Page 39 of The Love Thief
CHAPTER TWENTY - EIGHT Last Visit with Deepak
After leaving Sadhviji, I took my time walking back to the bridge, breathing in the sights and sounds of this crazy yet very sacred place.
Even though my normal routine was to see Deepak in the early mornings, with just one day left in Rishikesh, I found myself wanting to drop by and give him the now-blessed gift.
The bookstore was empty, and there were just a few travelers with backpacks sitting in the café at a booth overlooking the river.
Deepak was both happy and surprised to see me walk through the door in the middle of the afternoon, and like always, his face lit up as if I were his favorite person in the world. Every time he looked at me that way, my heart popped open with bursts of joy and waves of gratitude.
In my few short weeks with him, Deepak helped me change my perspective about what real love is and what it feels like when it’s authentic.
A little wave of sadness crept into my chest as I realized it might be a long time before I saw him again and experienced the force of his waves of unconditional love.
“Holly, are you having a chai deficiency moment?” he joked.
“I just realized that I am leaving late tomorrow afternoon, and I need a selfie or two of us. Are you up for that?”
We quickly positioned ourselves in front of the tallest bookshelf to take the first few and then walked into the café to get a few more with the bridge and river in the background. Mission accomplished, Deepak motioned for us to sit at the corner booth.
“You are looking very radiant today, Holly. Rather serene and peaceful.”
“I have you to thank for most of it, Deepak. Your love and kindness and advice pulled me out of the bottomless pit of despair that I arrived in.”
I handed him the small black velvet pouch. “I can never really repay you for all that you have given me.”
His eyes widened as he held the gold-encased double Rudraksha between his thumb and forefinger. He was silent for a few moments, then reached under his kurta and pulled out a long gold chain that had a few gold, sacred charms on it.
“Holly, this is beautiful. I have long wanted one of these, and I will wear this around my neck, close to my heart, every day and always think of you when I do.”
“I’m so happy you like it.” I could feel tears beginning to gather in the corners of my eyes, so I quickly tried to lighten the mood.
“I’m sure that the first morning I walked in here, you would have never guessed that a crazy girl from Southern California would pull you out of retirement to piece her heart and soul back together.”
In his humble style, Deepak looked down.
“You can’t begin to imagine what a blessing you are in my life, Holly.
Because of you, my life has changed for the better.
For the past ten years since I lost Nancy, I have been sleepwalking through life, resigned that I was now in my fourth and final stage of life, destined to strictly study spirituality until it was my time to leave.
“All of the conversations we had, all of the ways you so openly and with great vulnerability shared your pain with me, gave me the courage to look at my own pain. I realized the advice I shared with you was really me talking to myself.”

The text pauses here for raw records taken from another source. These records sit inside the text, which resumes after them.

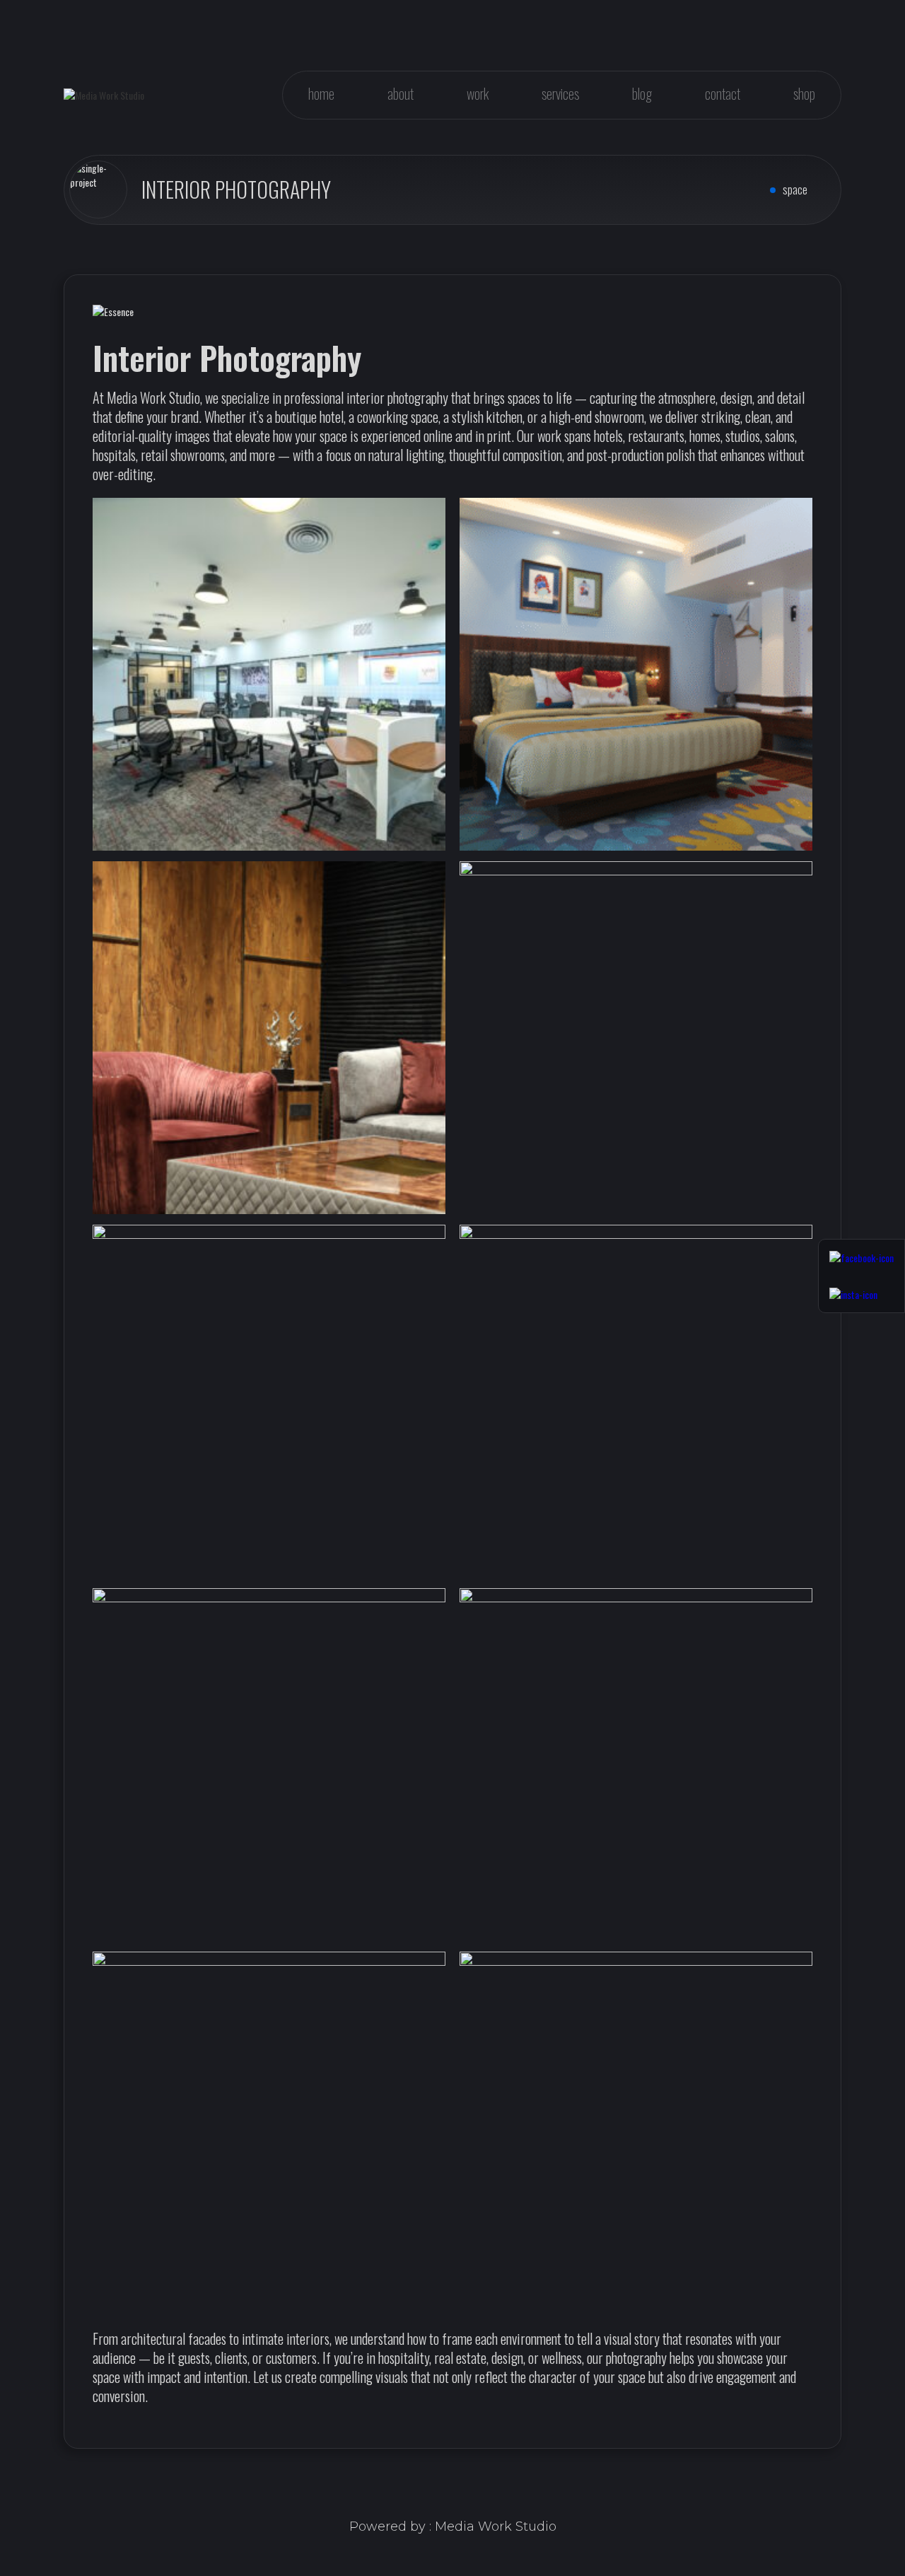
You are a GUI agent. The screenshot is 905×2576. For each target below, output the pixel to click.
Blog (642, 93)
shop (804, 93)
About (400, 93)
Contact (722, 93)
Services (560, 93)
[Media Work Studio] (104, 95)
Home (321, 93)
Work (478, 93)
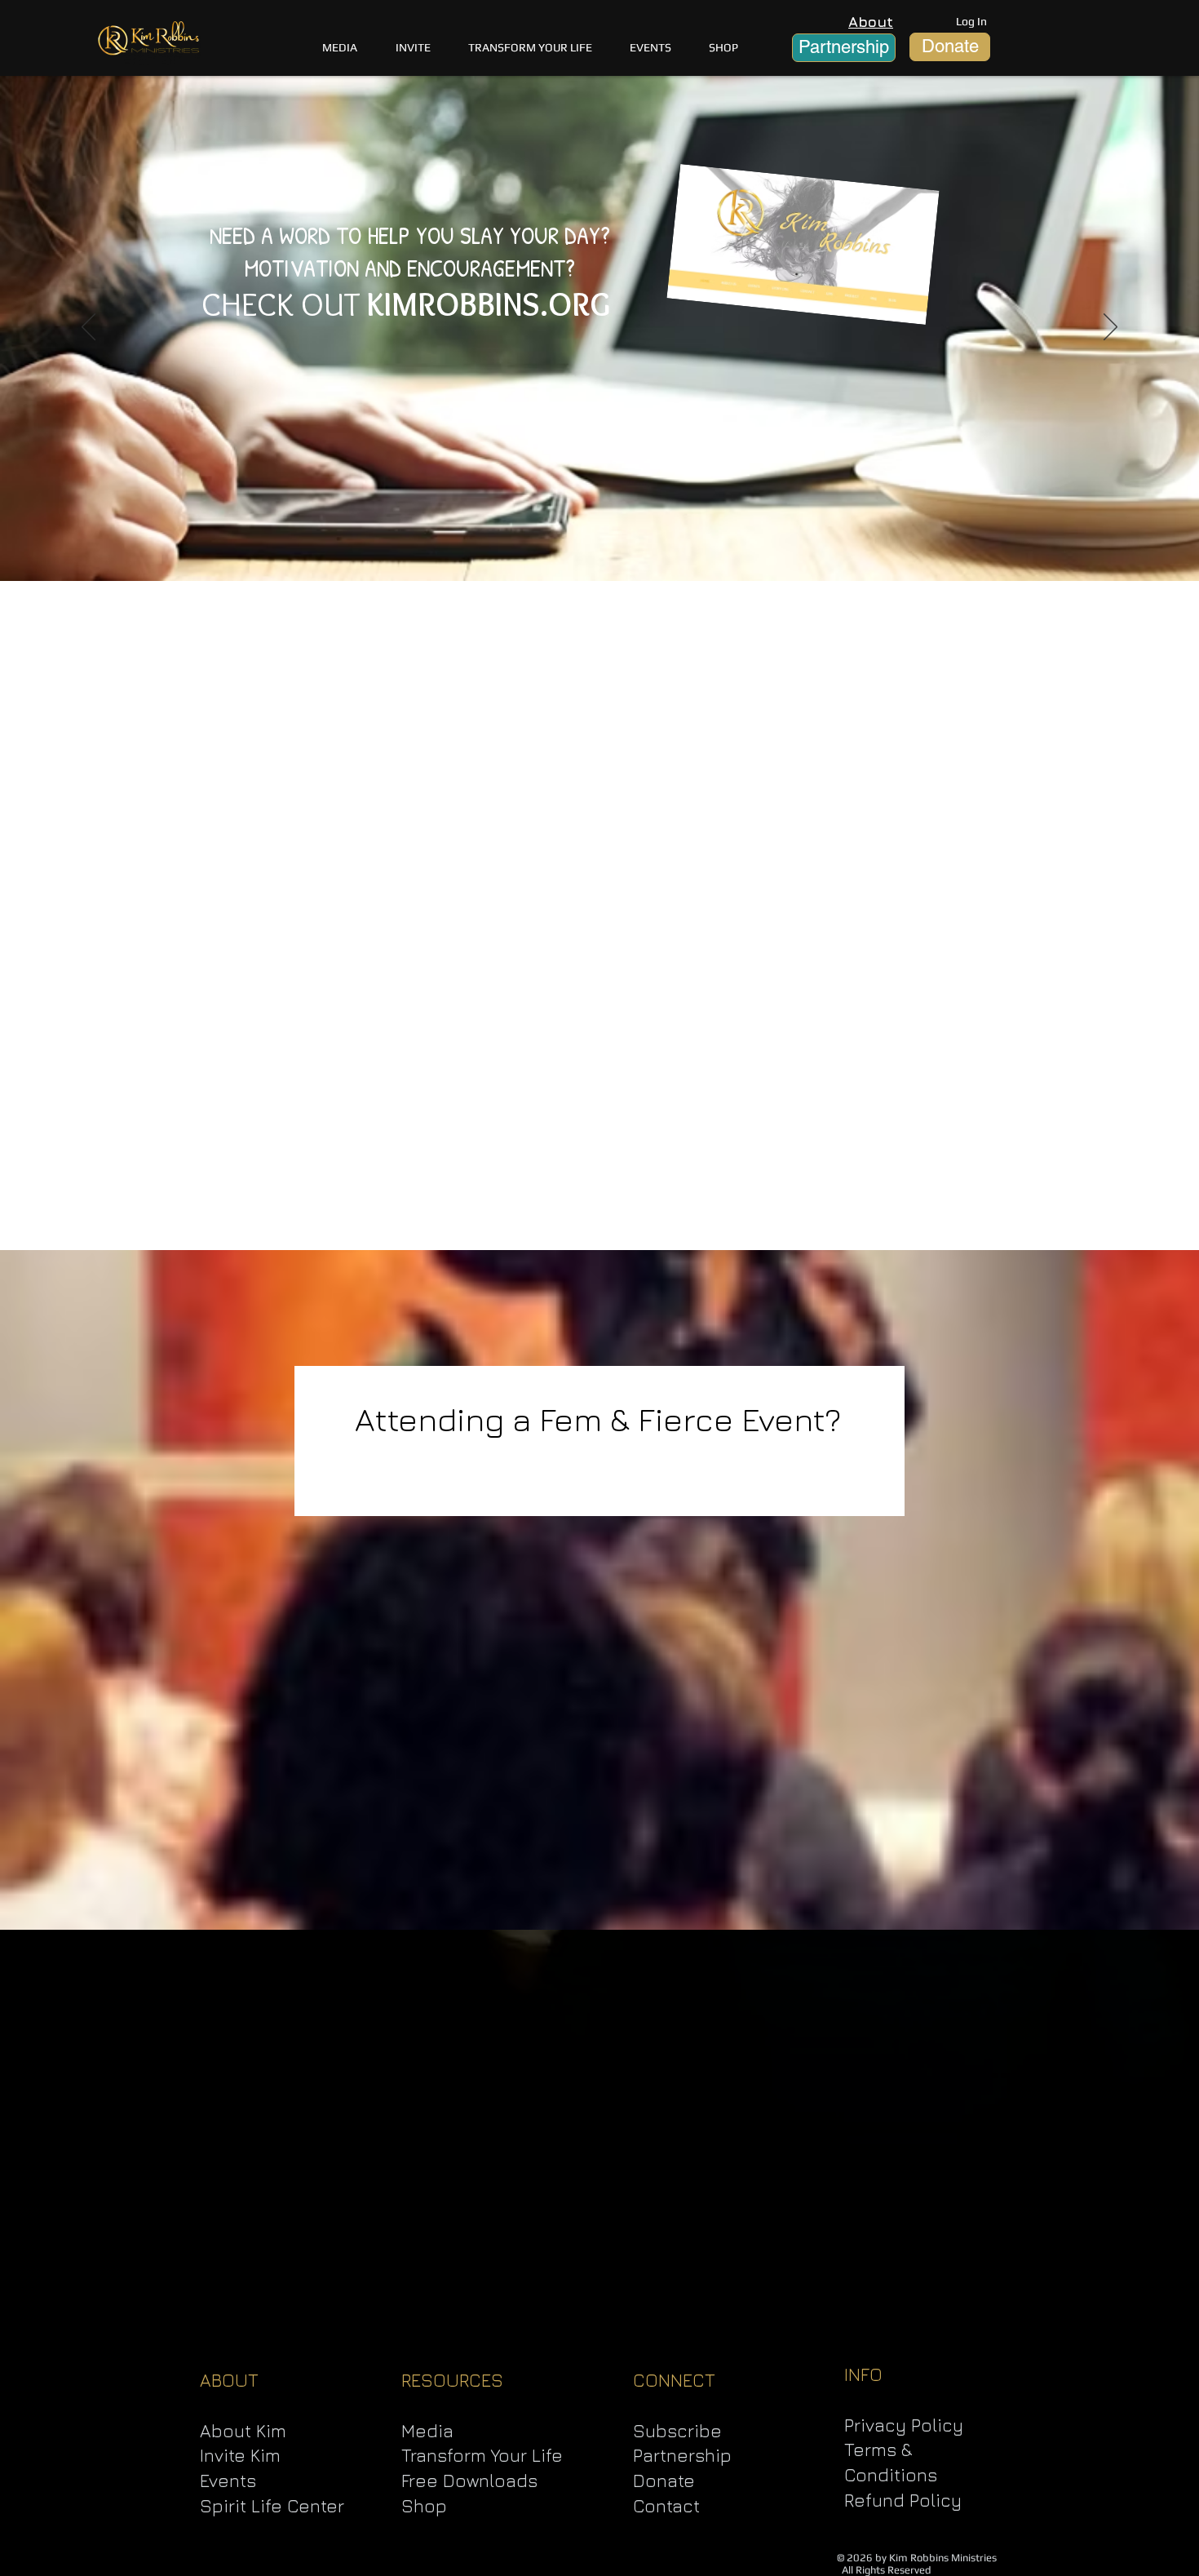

I felt like my brain was melting a little bit. I could feel his sincerity, and what he said made sense, but I never thought about how my pain and healing would also be a catalyst for his. Part of me didn’t believe it, and another part hoped it was true.
“One of Nancy’s favorite authors and teachers was Marianne Williamson, and there was a time when Marianne was a reverend at a church in Michigan, where we lived.
We went to one of her Sunday services, and she said something I have never forgotten.
It’s a line from A Course in Miracles : ‘the only thing missing in any situation is that which you are not giving . ’
“Sadhviji once invited me to do seva, what you would call volunteer service, at the ashram’s free medical clinic.
They have medical doctors, dentists, and even a vet for the animals, but no one to help with emotional and psychological issues.
At the time, I declined. I was certain that stage of my life was over.
Thanks to you, Holly, I see now that is what has been missing in me for such a long time.
It is the sense of purpose that I have truly missed, my counseling days and the joy of helping others.
I am going to start volunteering at both the ashram clinic and their outreach to local villages. ”
He smiled his warm Deepak smile, and I could feel another wave undulate beneath my solar plexus.
And then it began . . . hot, salty tears were streaming down my face. I felt such gratitude for this person who had only been in my life for three short weeks. This kind, gentle man had nurtured me on every level and somehow put me on a healing path to restore my heart and soul.
Deepak walked me back into the bookstore.
The afternoon light was streaming through the open front door, illuminating the tears on both of our faces.
As I traced my fingers over the old recliner one last time, a thought flashed through my mind.
This is what it feels like to have a dad.
Then, for the first time ever, Deepak hugged me.
“You have become like a daughter to me. You will always have a place in my heart.”
“And you have become the father I never knew . . . thank you for loving me,” I whispered. I lowered my head with a newfound sense of humility.
“Thank you, Deepak, for helping me heal.”